Erin wished in May 2008 that the three plaintiffs in the UC Davis wrestling case would appeal the decision of the lower court to dismiss the lawsuit in which the student-athletes allege Title IX violations after the school eliminated their opportunity to wrestle.
And this week her wish came true. The 9th Circuit Court of Appeals reinstated the lawsuit* after disagreeing with the lower court’s rationale that the students had to inform their institution of the discrimination first. But as Erin pointed out in her analysis of the case, this standard, established by SCOTUS’s decision in Gebser, a sexual harassment case, isn’t really applicable in the case of athletics. An institution, as it restructures and makes decisions about how to distribute monies and opportunities, should be well aware of doing so equitably. After all, every school has its own Title IX compliance officer and is called upon by the NCAA on a regular basis to provide evidence of gender equity.
UC Davis lawyers were not surprised by the court’s decision, but they note that since the time of the lawsuit the school (in accordance with a subsequent settlement) has moved closer to proportionality and now, they say, are within 3 percentage points. According to the settlement, the school must be within 1.5 percent in 10 years. How these recent efforts to provide equitable opportunities factor into the renewed lawsuit remains to be seen.

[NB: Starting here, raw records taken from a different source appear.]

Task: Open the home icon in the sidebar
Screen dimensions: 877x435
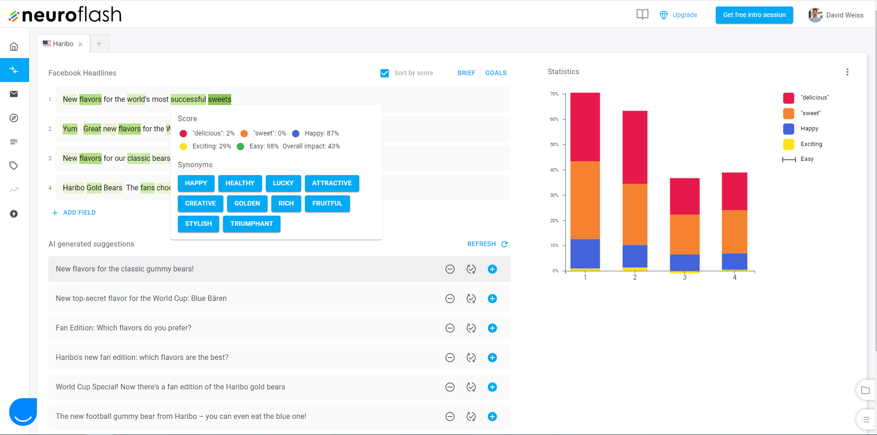Action: pyautogui.click(x=14, y=47)
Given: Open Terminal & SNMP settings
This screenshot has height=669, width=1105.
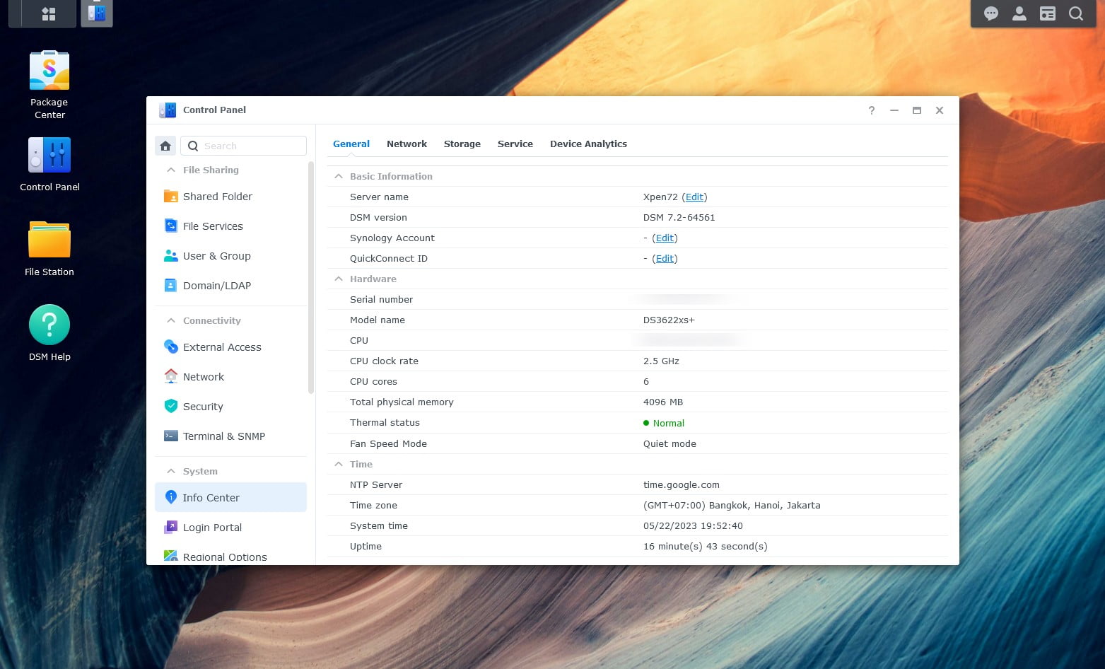Looking at the screenshot, I should [x=223, y=436].
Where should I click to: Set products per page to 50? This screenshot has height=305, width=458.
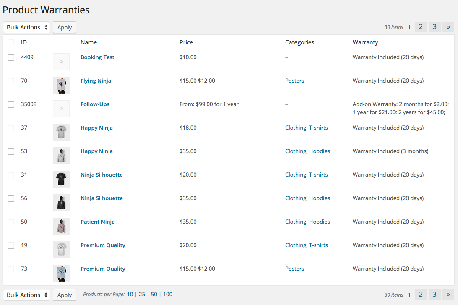154,295
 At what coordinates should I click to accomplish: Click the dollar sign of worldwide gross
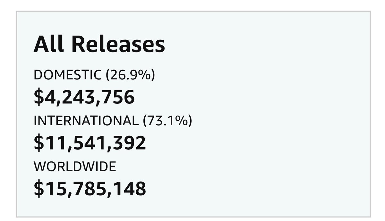[38, 189]
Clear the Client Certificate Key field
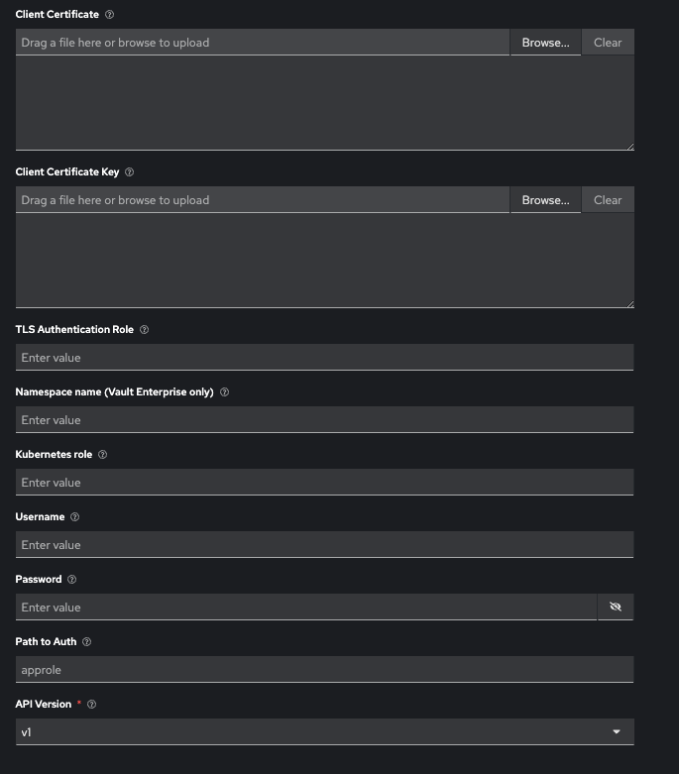Screen dimensions: 679x774 point(608,200)
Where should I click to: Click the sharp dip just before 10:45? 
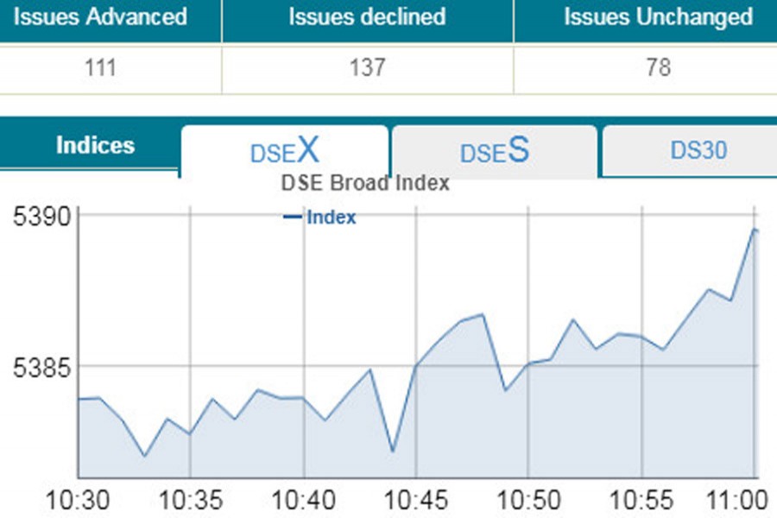[x=393, y=451]
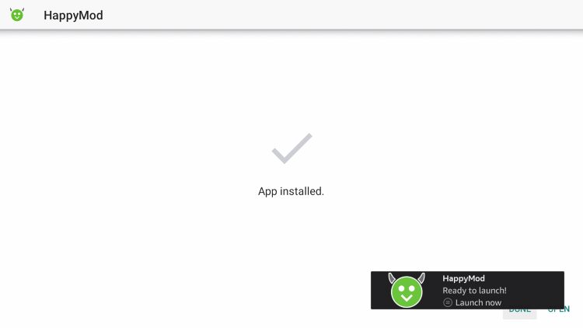Tap the notification's Ready to launch! line
The width and height of the screenshot is (583, 328).
click(x=474, y=291)
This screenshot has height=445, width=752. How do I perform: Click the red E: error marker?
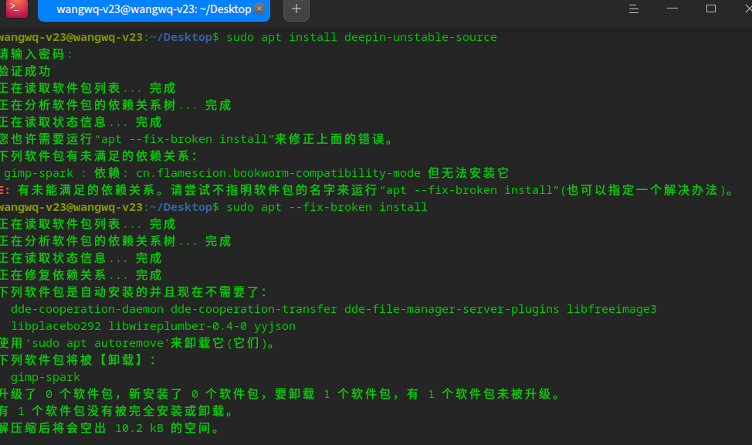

* In this article from the AP and reprinted in the LA Times, the writer refers to Title IX as “the so-called Title IX law.” What is the implication here? That it’s not really a law? Is the writer referring to the fact that it was renamed to honor Patsy Mink? I don’t see a lot of other laws being modified by “so-called.” The so-called Civil Rights Act? Makes one wonder how he really feels about Title IX.